Wednesday, July 7, 2010

How can I be more like Costner?

About a month ago I didn't even consider Kevin Costner as a star. I thought of him as a has been, I looked down on Kevin Costner. I thought of him as an egotistical void of narcissism. This is insane since the man has achieved more in his life than I will ever imagine. But I was so put off by his humorless nature, his immature insight and need to make epic films with Tom Petty cameos. I felt removed from him, emotionally detached. I remember a time when I loved Costner. My favorite memory of his films are of his fun loving Jake in Silverado and the insight of hope from Field of Dreams. I have often whispered to myself in challenging times, that if I built something people wanted, that people in fact, would come. I found after having spent time and money on his consistently disappointing performances in movies (especially his robotic love scenes) and after having spent an entire day in the theater watching The Postman, I found my faith and attachment to Costner had been broken.
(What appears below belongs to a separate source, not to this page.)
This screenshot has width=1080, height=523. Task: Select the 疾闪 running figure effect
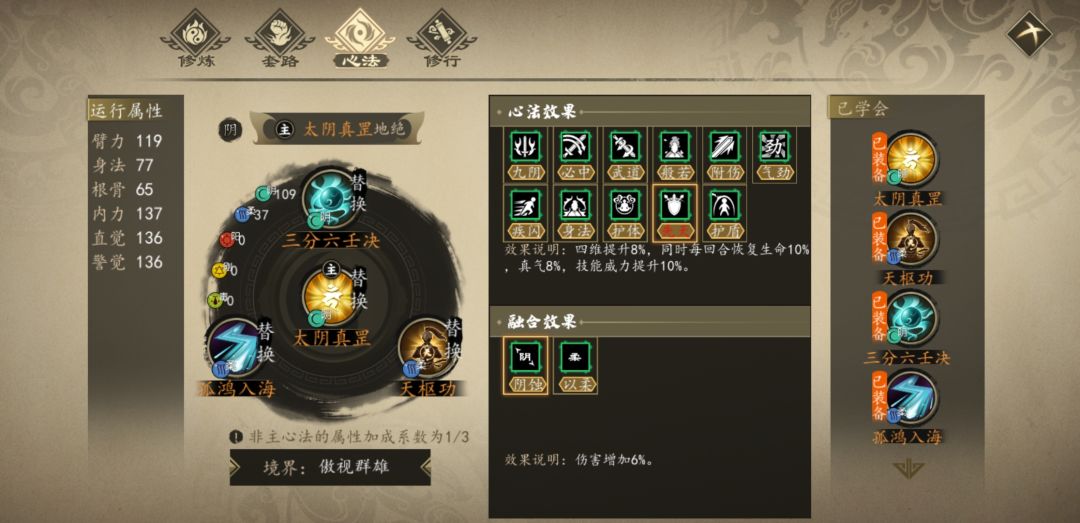click(526, 212)
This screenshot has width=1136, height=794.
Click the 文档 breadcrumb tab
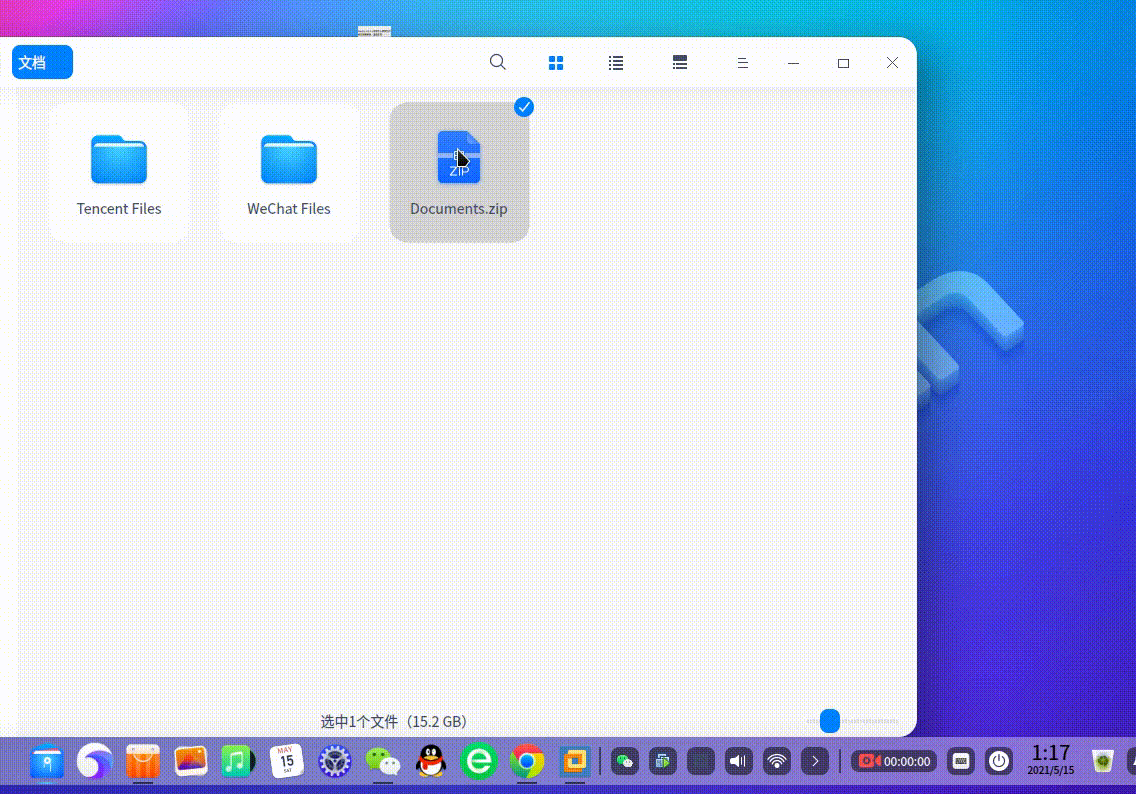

But all that has changed for me, since Kevin Coster has emerged as someone who cares more about the environment than being a politician. He has become what he has represented in films all along. The loner, the underdog, who in the end delivers what we all need. This time it happened for real. Costner did build the oil separating machine and the BP Disaster did come.

How did I not realize Costner's potential all along? Was I so disappointed with him because he was representative of my shortcomings? How did I lose my way and not realize the potential and greatness of Kevin Coster? How did I not see his Passion?

I am going to retrace the steps of Kevin Costner and try and find what I need to find in my daily life, The Passion of the Coster.